Q5. What is the poetic device used in ‘Enamoring the Ear’?
Ans. The poetic device used in the line ‘Enamoring the Ear’ is Assonance.

C. The Sun shone whole at intervals –
Then Half – then utter hid –
As if Himself were optional
And had Estates of Cloud
Sufficient to enfold Him
Eternally from view –
Except it were a whim of His
To let the Orchards grow –

Q1. What does the given stanza describe about the Sun?
Ans. The Sun shines brightly in the sky at certain times and then gets shrouded halfway by the clouds, only to be fully hidden by them. The vast clouds belong to the Sun, who could choose when to come out or hide from the view.

Q2. What does the poetess mean by the phrase ‘Estates of Cloud’?
Ans. The clouds are vast enough to shroud the sun forever from the view, except the sun desires to come out and shine to let the orchards grow. The ‘Estates’ symbolise the vastness of the clouds.

Q3. Whose whims have been referred to?
Ans. The Sun’s whims have been referred to here as he has been given agency to come out and shine.

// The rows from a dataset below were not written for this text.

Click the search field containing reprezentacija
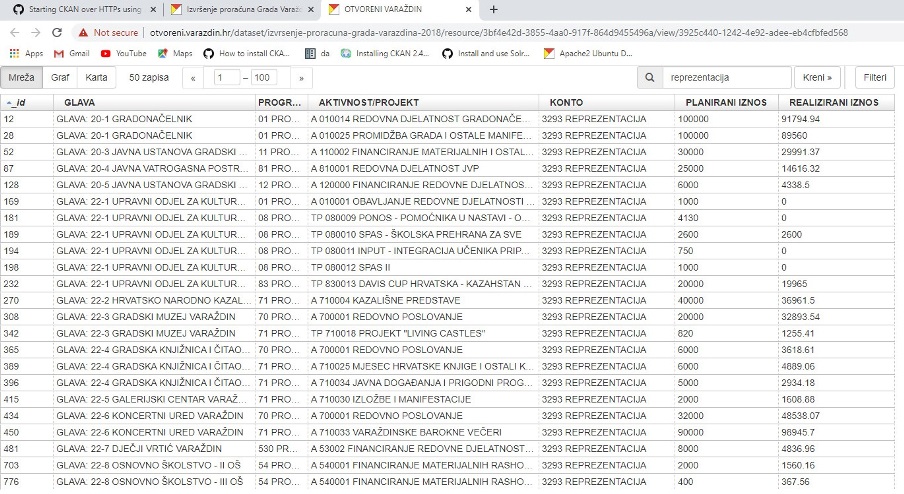Viewport: 904px width, 494px height. tap(726, 78)
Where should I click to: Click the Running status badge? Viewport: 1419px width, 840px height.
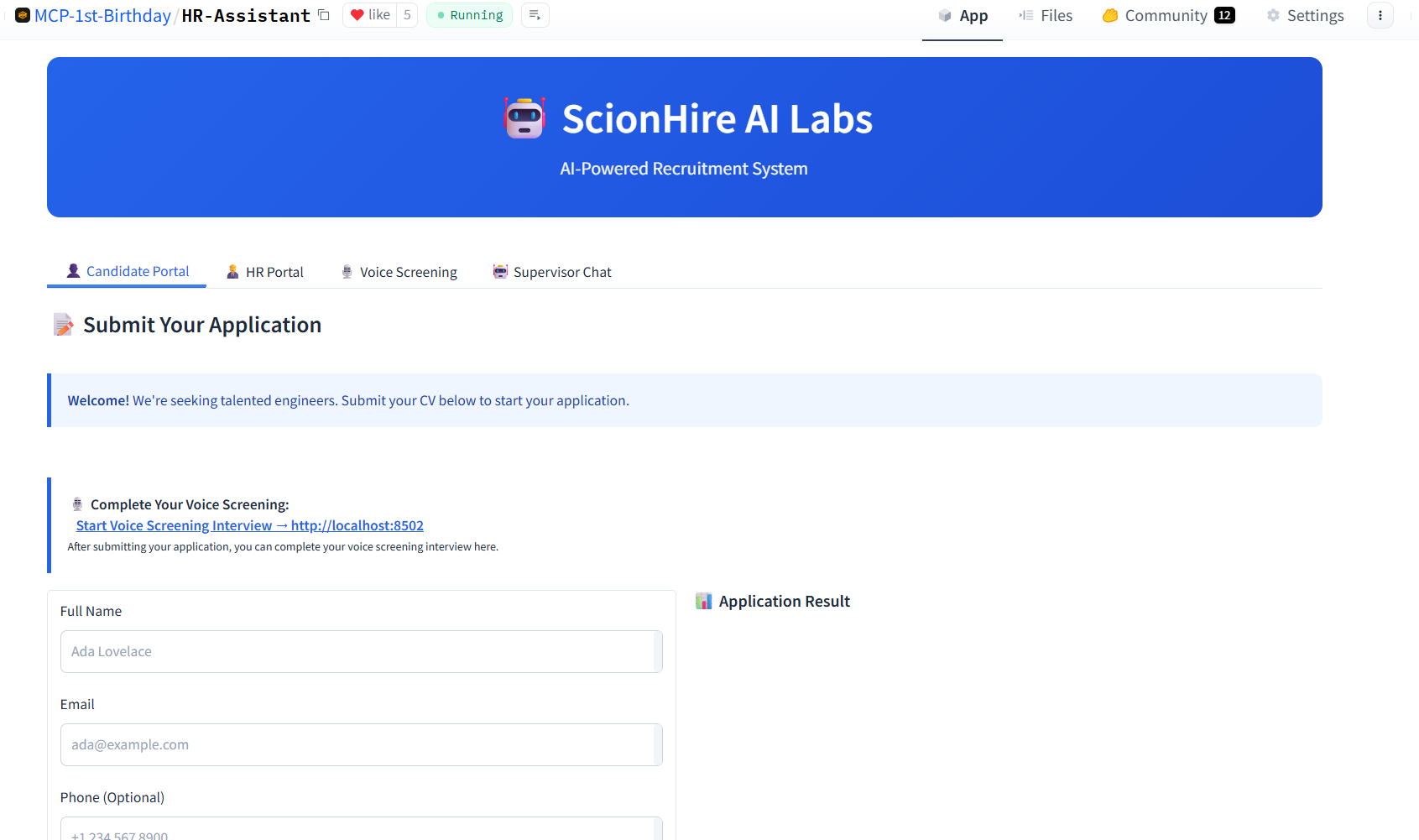point(469,15)
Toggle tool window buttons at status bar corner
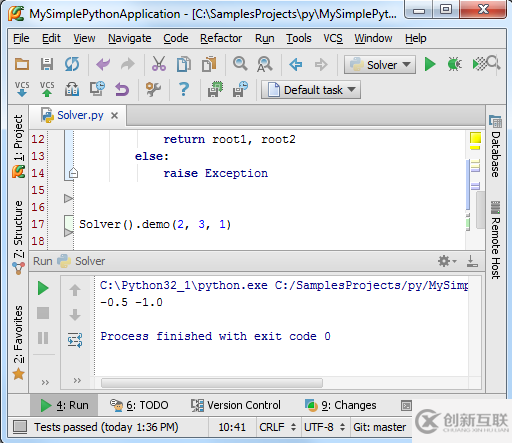The image size is (512, 443). pyautogui.click(x=20, y=427)
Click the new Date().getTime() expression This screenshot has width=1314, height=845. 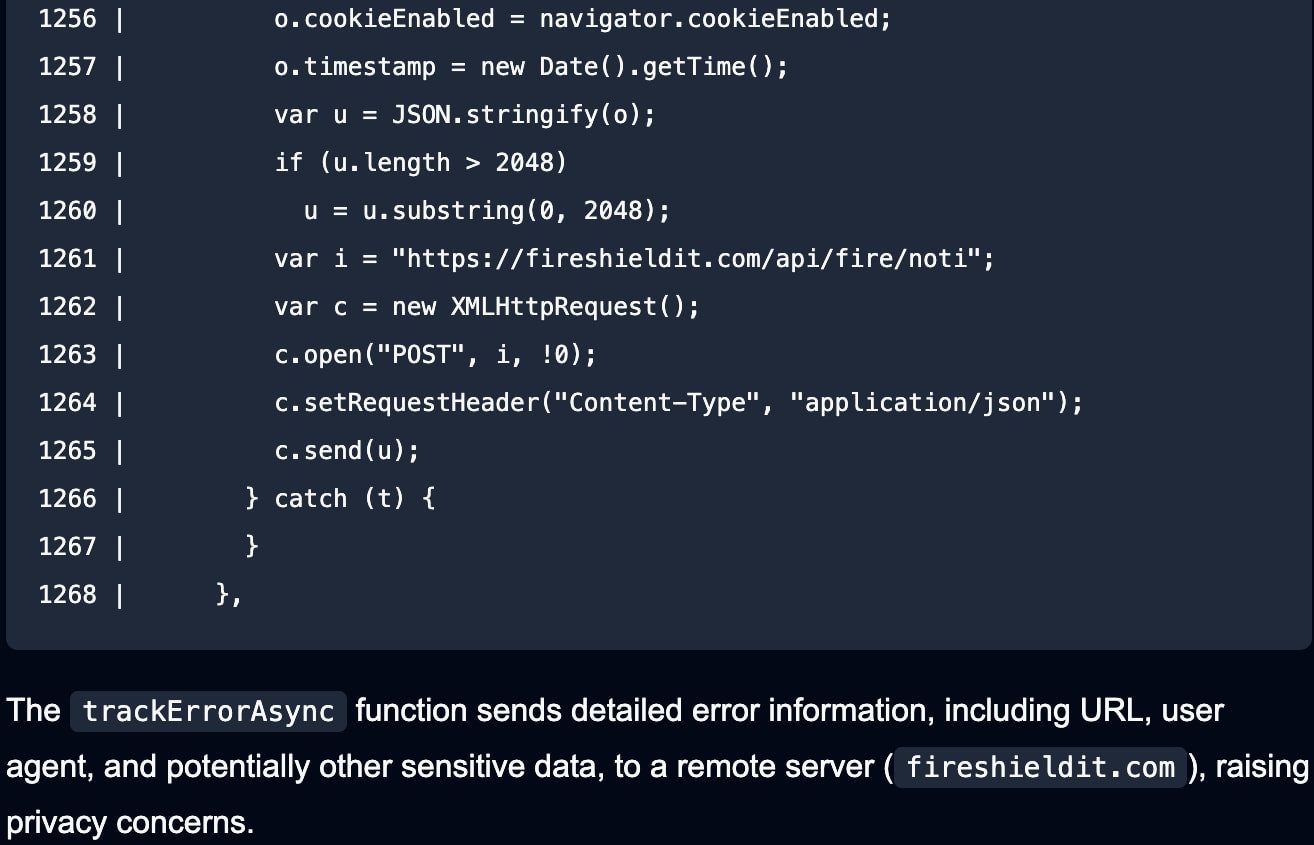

Q4. What does the poetess mean by ‘Sufficient to enfold Him’?
Ans. The clouds are vast enough to shroud the Sun forever from view, except the sun desires to come out and shine to let the orchards grow.

Q5. What is the poetic device used in the line, ‘The Sun shone whole at intervals –
Then Half – then utter hid –’?
Ans. Imagery is used in the lines ‘The Sun shone whole at intervals –/Then Half – then utter hid –’

D. A Bird sat careless on the fence –
One gossiped in the Lane
On silver matters charmed a Snake
Just winding round a Stone –
Bright Flowers slit a Calyx
And soared upon a Stem
Like Hindered Flags – Sweet hoisted –
With Spices – in the Hem –

Q1. What happens after the sun comes out to shine?
Ans. The bird gossips and the snake listens to her gossip when the sun comes out to shine. The flower shoots up, reaching for the sky.

Q2. Describe the imagery used to describe the flower?
Ans. The bright flower opens up the outer green part of the flower, formed by the sepals and rises high in the air with the stem.

Q3. Explain how the flowers are compared to flags in the poem ‘Trees’.
Ans. The bright flower opens up the outer green part of the flower, formed by the sepals and rises high in the air by the stem. The flower rises high like the wrapped flag whose hem carries the ‘Spices’(dry petals) and is raised high in the sky when its rope is pulled. The poet creates an image of the dry petals scattered in the air and spreading fragrance.

Q4. What poetic device is used in the line ‘Like Hindered Flags – Sweet hoisted –’?
Ans. A simile is used in the lines ‘Like Hindered Flags – Sweet hoisted –’.

Q5. What does ‘Spices’ represent?
Ans. The ‘Spices’ represent the dry petals in the hem of the flags. The poet creates an image of the dry petals scattered in the air and spreading fragrance.